0

I have a Jupyter Kernel working with PySpark.

> cat kernel.json
{"argv":["python","-m","sparkmagic.kernels.pysparkkernel.pysparkkernel", "-f", "{connection_file}"],
 "display_name":"PySpark"
}

I want to modify this kernel to add a connection to cassandra. In script mode, I type :

pyspark \
    --packages anguenot:pyspark-cassandra:0.7.0 \
    --conf spark.cassandra.connection.host=12.34.56.78 \
    --conf spark.cassandra.auth.username=cassandra \
    --conf spark.cassandra.auth.password=cassandra

The script version works perfectly. But I would like to do the same in Jupyter.

Where should I input these informations in my kernel ? I already tried both :

{"argv":["python","-m","sparkmagic.kernels.pysparkkernel.pysparkkernel", "-f", "{connection_file}"],
 "display_name":"PySpark with Cassandra",
 "spark.jars.packages": "anguenot:pyspark-cassandra:0.7.0",
 "spark.cassandra.connection.host": "12.34.56.78",
 "spark.cassandra.auth.username": "cassandra",
 "spark.cassandra.auth.password": "cassandra"
}

and

{"argv":["python","-m","sparkmagic.kernels.pysparkkernel.pysparkkernel", "-f", "{connection_file}"],
 "display_name":"PySpark with Cassandra",
 "PYSPARK_SUBMIT_ARGS": "--packages anguenot:pyspark-cassandra:0.7.0 --conf spark.cassandra.connection.host=12.34.56.78 --conf spark.cassandra.auth.username=cassandra --conf spark.cassandra.auth.password=cassandra"
}

None of them are working. When I execute :

sqlContext.read\
    .format("org.apache.spark.sql.cassandra")\
    .options(table="my_table", keyspace="my_keyspace")\
    .load()

I receive error java.lang.ClassNotFoundException: Failed to find data source: org.apache.spark.sql.cassandra.
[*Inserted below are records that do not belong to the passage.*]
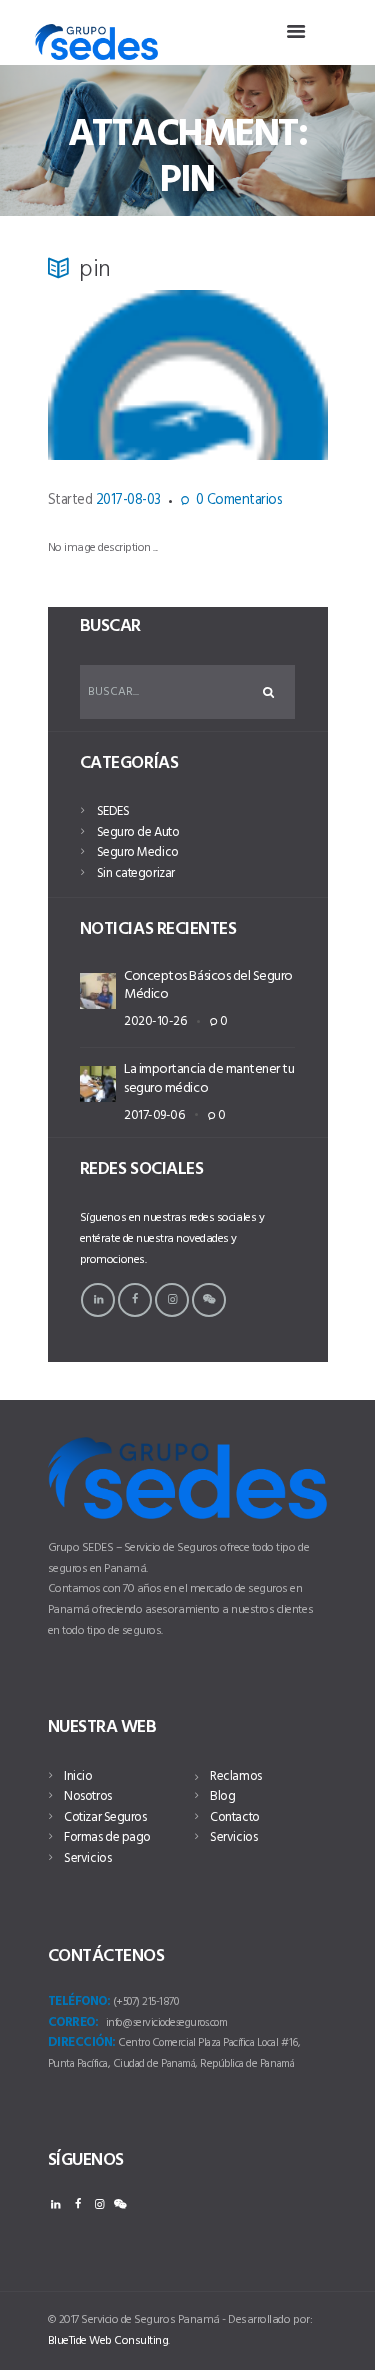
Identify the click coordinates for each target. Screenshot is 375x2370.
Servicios (87, 1858)
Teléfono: (79, 2002)
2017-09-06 (154, 1115)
FYI : I am not creating the Spark session from within the notebook. The sc object already exists when starting the kernel.

Steven
  • 14,048
  • 6
  • 38
  • 73
  • @user8371915 the "possible dupplicate" is not answering my problem as I am not `creating the Spark session from within the notebook` as mention is the answer ... – Steven Jun 01 '18 at 09:32
  • Packages have to be included __before the session is initialized__. Where you initialize it doesn't matter and the same methods apply. Configuration option which are set after session objects has been created, won't have effect at all. – Alper t. Turker Jun 01 '18 at 09:35
  • @user8371915 OK, so I tried : ` spark = SparkSession.builder.appName('my_awesome')\ .config("spark.jars.packages", "anguenot:pyspark-cassandra:0.7.0")\ .config("spark.cassandra.connection.host", "12.34.56.78")\ .config("spark.cassandra.auth.username", "cassandra")\ .config("spark.cassandra.auth.password", "cassandra")\ .getOrCreate() spark.read\ .format("org.apache.spark.sql.cassandra")\ .options(table="my_table", keyspace="my_keyspace")\ .load() java.lang.ClassNotFoundException: Failed to find data source: org.apache.spark.sql.cassandra. ` – Steven Jun 01 '18 at 09:41
  • `getOrCreate` will use existing `SparkContext`. You have to set the configuration, before any Spark objects are used (to be precise before JVM has been started). Personally I would just use Spark configuration and move on. Hardcoding this anywhere in the kernel seem like a bad idea. – Alper t. Turker Jun 01 '18 at 09:47
  • @user8371915 That is the reason why I need to input the parameters in jupyter kernel ... because jupyter automatically initialize the SparkContext. I cannot input anything prior to that. Therefore, the answer you gave me is not what I need. – Steven Jun 01 '18 at 09:48
  • If you don't want to modify kernel and / or Spark configuration then it is just not possible. Once JVM is up, no related configuration will have an effect. – Alper t. Turker Jun 01 '18 at 09:50
  • @user8371915 I never said I dont want. Im just saying I dont know how. I tried and failled, and your duplicate answer did not help. – Steven Jun 01 '18 at 09:51

1 Answers1

0

spark.jars.* options has to be configured before SparkContext has been initialized. After this happened, configuration will have no effect. This means you have to do one of the following:

  • Modify SPARK_HOME/conf/spark-defaults.conf or SPARK_CONF_DIR/spark-defaults.conf and make sure that SPARK_HOME or SPARK_CONF_DIR are in the scope when kernel is started.
  • Modify kernel initializing code (where the SparkContext is initialized) using the same methods as described in Add Jar to standalone pyspark

I would also strongly recommend Configuring Spark to work with Jupyter Notebook and Anaconda

Alper t. Turker
  • 34,230
  • 9
  • 83
  • 115